Selective Inhibition of Insulin-Degrading Enzyme Eliminates Hemolysis Interference in Serum Insulin Measurements

Objectives. Hemolysis significantly interferes with insulin measurements in clinical settings, leading to inaccurate results. Although the activity of insulin-degrading enzyme (IDE) is assumed to be the primary mechanism, the potential involvement of additional mechanisms remains unclear. This study aims to determine if IDE is the sole cause of this interference by using a selective IDE inhibitor, 6bK, and to explore whether this inhibition can completely prevent hemolysis-related inaccuracies in insulin assays. Methods. The effects of 6bK on insulin degradation were evaluated in hemolyzed and non-hemolyzed serum samples at room temperature, following the CLSI guidelines EP07-A2 and C56-A. Insulin levels were measured using chemiluminescent immunoassays. Additional assessments included the impact of 6bK on serum C-peptide, proinsulin, and standard biochemical parameters. The effects of 6bK were also evaluated at 4 °C and after 21 days of storage at room temperature prior to use.

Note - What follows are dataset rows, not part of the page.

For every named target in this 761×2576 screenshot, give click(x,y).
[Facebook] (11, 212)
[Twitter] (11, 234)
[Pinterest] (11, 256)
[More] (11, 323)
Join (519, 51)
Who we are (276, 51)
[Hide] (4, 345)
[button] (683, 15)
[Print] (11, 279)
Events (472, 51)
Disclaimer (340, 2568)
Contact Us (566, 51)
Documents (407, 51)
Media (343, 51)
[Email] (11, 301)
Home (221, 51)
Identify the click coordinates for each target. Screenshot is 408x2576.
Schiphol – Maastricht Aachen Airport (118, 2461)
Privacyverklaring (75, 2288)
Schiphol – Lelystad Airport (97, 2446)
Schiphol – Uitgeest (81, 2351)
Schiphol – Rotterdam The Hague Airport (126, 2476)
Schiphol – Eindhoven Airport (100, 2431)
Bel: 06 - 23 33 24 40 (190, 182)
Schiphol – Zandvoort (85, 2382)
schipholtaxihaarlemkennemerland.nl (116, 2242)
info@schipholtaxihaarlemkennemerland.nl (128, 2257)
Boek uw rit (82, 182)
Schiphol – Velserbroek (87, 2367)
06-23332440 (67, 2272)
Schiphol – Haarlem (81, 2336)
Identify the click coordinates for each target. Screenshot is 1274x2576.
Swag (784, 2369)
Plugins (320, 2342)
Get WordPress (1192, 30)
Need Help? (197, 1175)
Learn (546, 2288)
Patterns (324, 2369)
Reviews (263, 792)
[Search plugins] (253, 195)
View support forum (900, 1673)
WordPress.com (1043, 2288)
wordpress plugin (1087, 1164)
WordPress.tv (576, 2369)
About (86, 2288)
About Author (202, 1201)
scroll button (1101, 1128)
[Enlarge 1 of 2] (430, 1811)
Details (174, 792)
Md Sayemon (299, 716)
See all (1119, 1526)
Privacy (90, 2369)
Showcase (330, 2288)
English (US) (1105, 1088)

Results. Hemolysis caused a significant decrease in insulin concentrations, dependent on hemolysate levels and incubation time. The addition of 10 µM 6bK completely reversed hemolysis-induced insulin degradation in serum across a broad range of insulin baseline concentrations and degrees of hemolysis. Furthermore, 6bK did not affect insulin levels in non-hemolyzed samples or alter the quantification of C-peptide, proinsulin, or standard biochemical parameters. Conclusions. The decrease in serum insulin concentration due to hemolysis is exclusively attributed to the action of IDE. Selective inhibition of IDE by 6bK effectively eliminates hemolysis-induced interference in insulin measurements, providing a novel and reliable solution for accurate insulin quantification in hemolyzed clinical samples.